A 100-million-year-old fossil forest discovered by chance on an island east of New Zealand provides new insights into ancient life close to the South Pole. Researchers found large trees, early flowering plants, seed cones and rare insects preserved in rock in the Chatham Islands. These are believed to be the first records of life close to the South Pole during the Cretaceous period, a time of extreme greenhouse conditions from 145 million to 65 million years ago.
Palaeontologist Associate Professor Jeffrey Stilwell and palaeobotanist Dr Chris Mays from Monash University’s School of Geosciences led the research team, which included Professor David Cantrill from the Royal Botanic Gardens Melbourne.

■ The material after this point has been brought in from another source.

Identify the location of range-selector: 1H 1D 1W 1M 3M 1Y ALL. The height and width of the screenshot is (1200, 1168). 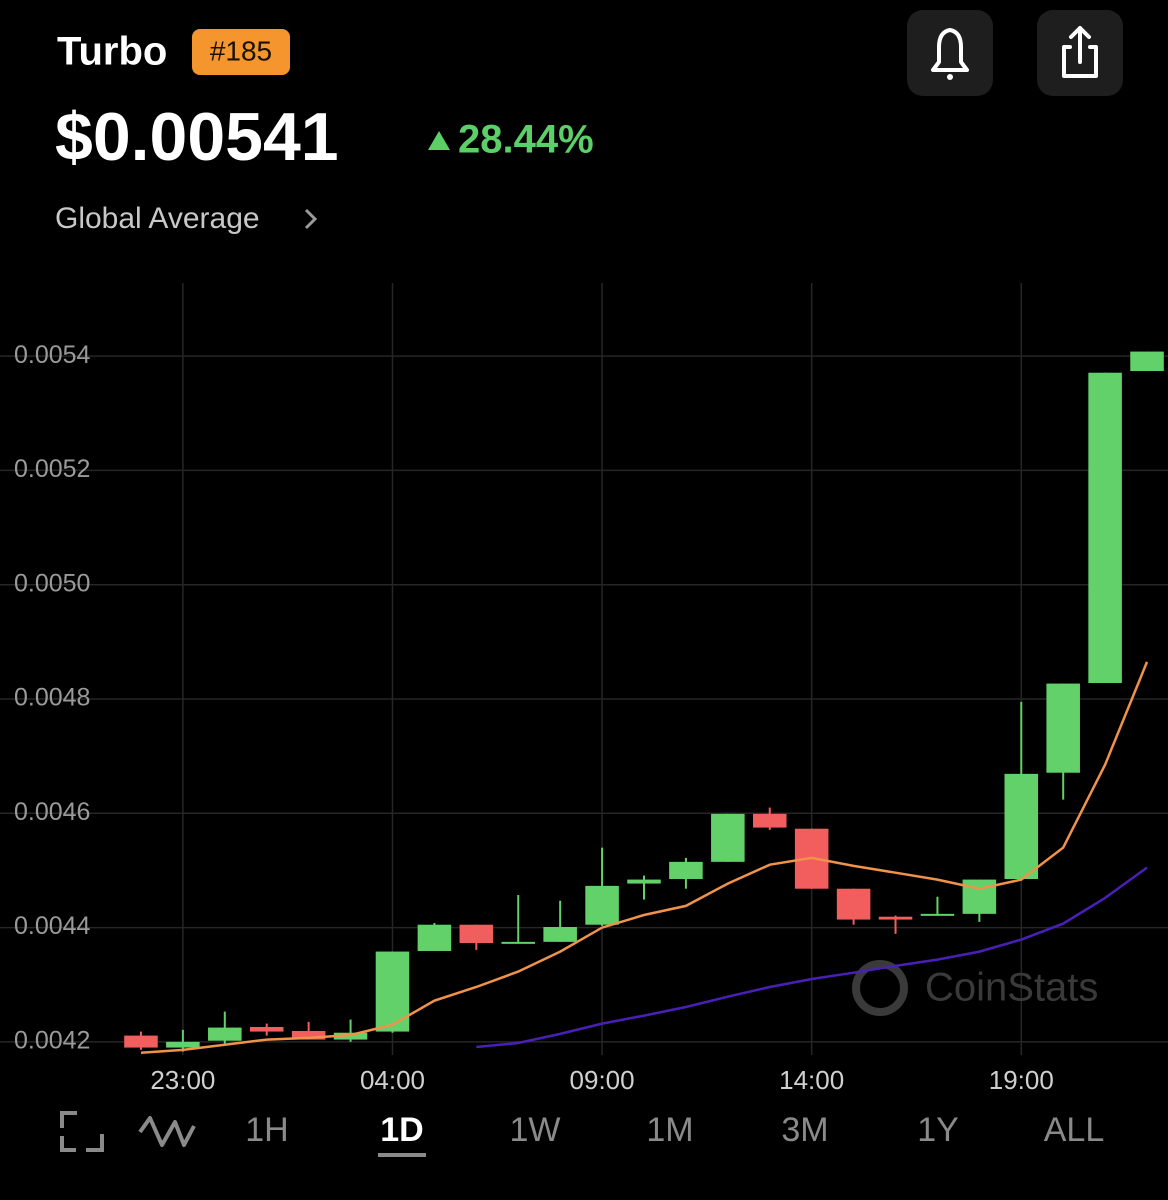
(674, 1134).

Associate Professor Stilwell says the fossils throw light on the formerly unknown life of the Cretaceous period, when many southern continents including New Zealand and the Chatham Islands (Zealandia), Australia, Antarctica and South America were still mostly joined together as part of the southern landmass Gondwana.

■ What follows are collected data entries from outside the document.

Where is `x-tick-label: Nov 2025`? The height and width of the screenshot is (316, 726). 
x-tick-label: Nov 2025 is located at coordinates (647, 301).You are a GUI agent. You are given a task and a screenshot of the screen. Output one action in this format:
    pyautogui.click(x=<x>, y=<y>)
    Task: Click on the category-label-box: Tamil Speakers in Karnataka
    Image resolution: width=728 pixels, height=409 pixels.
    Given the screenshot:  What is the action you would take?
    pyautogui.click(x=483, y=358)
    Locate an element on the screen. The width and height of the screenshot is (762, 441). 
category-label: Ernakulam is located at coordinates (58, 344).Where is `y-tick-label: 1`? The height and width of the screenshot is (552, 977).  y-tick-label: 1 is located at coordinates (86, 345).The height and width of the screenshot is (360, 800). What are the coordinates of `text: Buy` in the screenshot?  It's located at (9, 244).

“One hundred million years ago, the Earth was in the grip of a greenhouse effect – a planet of extreme heat with minimal ice (except in the high altitudes) and sea levels of up to 200 metres higher than today,” Associate Professor Stilwell says.
“Rainforests inhabited by dinosaurs existed in subpolar latitudes and polar ecosystems were adapted to long months of winter darkness and summer daylight. Never before have we had evidence about what life existed near the South Pole 90 million to 100 million years ago, or the conditions that life on land experienced.”
The discovery was made in one of the most remote known fossil locations in the Southern Hemisphere while researchers were investigating a bone bed on Chatham Island and plant remains on nearby Pitt Island.
“The discovery attests to a completely different type of ecosystem around 100 million years ago, revealing the first insights into specific strategies these plants and animals evolved to cope with extreme greenhouse conditions, and months of light and alternating darkness,” Dr Mays says.